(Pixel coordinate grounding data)
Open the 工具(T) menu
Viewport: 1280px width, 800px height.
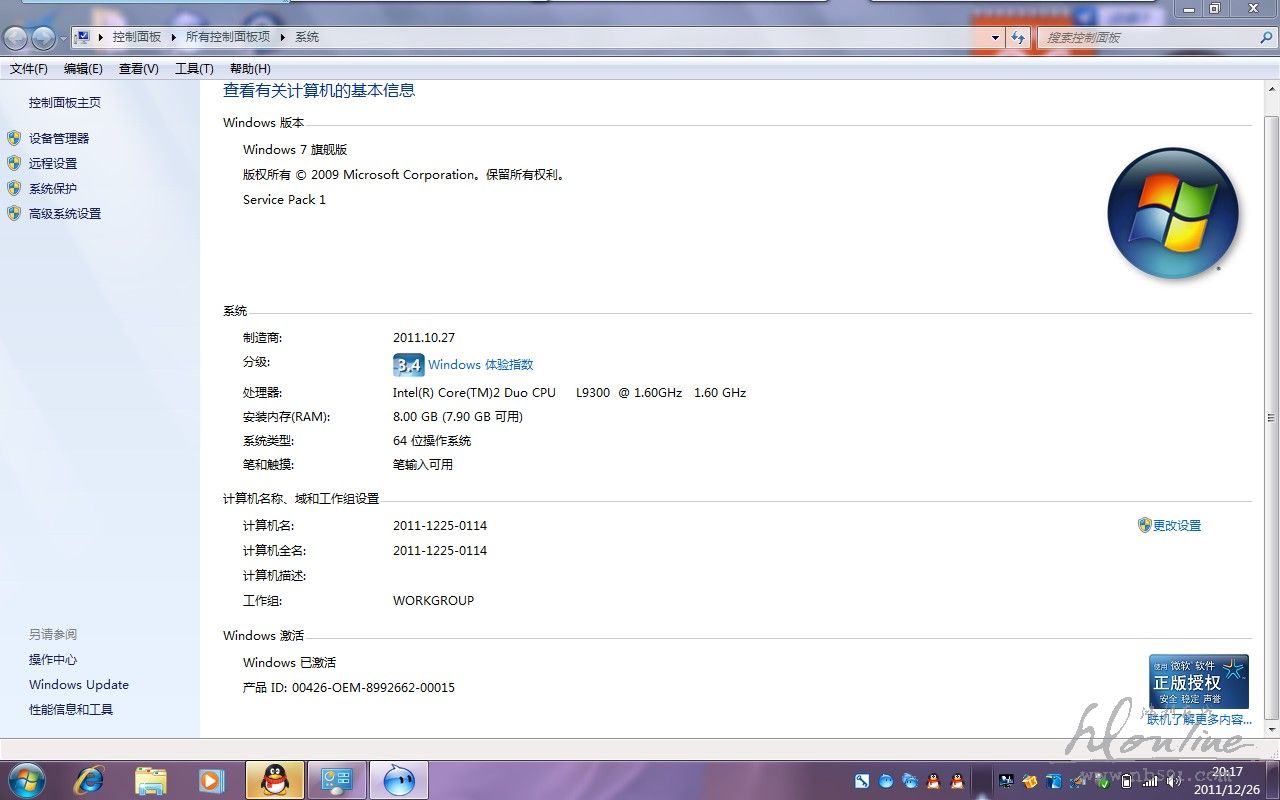194,69
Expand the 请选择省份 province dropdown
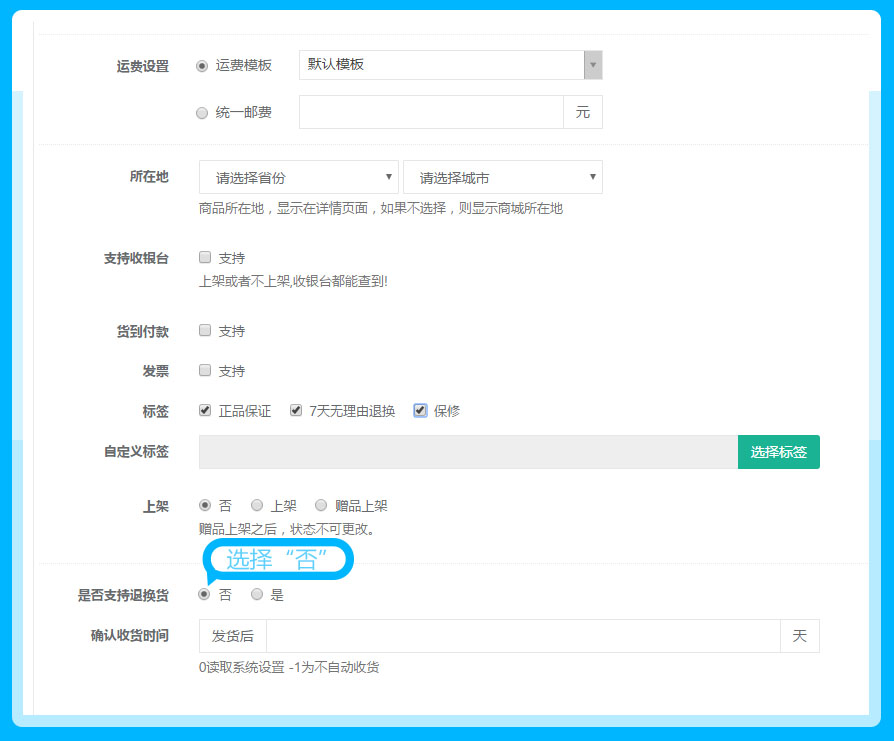Image resolution: width=894 pixels, height=741 pixels. pyautogui.click(x=298, y=178)
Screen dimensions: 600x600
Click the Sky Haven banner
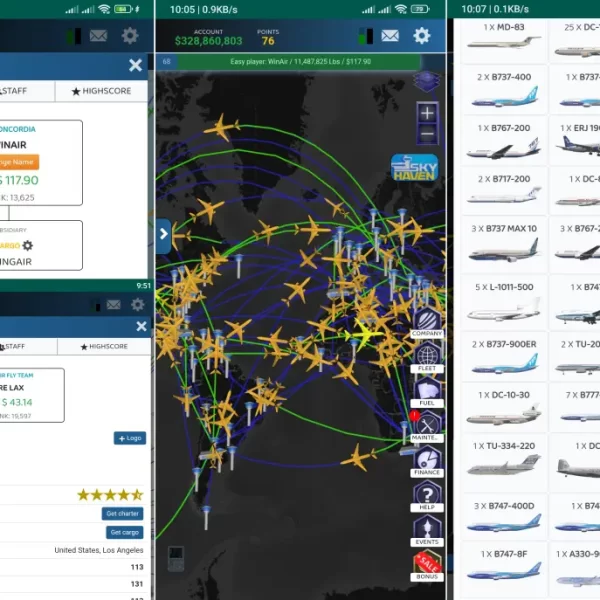click(414, 168)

GOAL OF THE EXERCISE –
Please repeat the records above word for word, and do not include the pictures.

RESULT OF THIS EXERCISE –
Open the 工具(T) menu
Viewport: 1280px width, 800px height.
194,69
Expand the 请选择省份 province dropdown
Image resolution: width=894 pixels, height=741 pixels. pyautogui.click(x=298, y=178)
Screen dimensions: 600x600
Click the Sky Haven banner
click(414, 168)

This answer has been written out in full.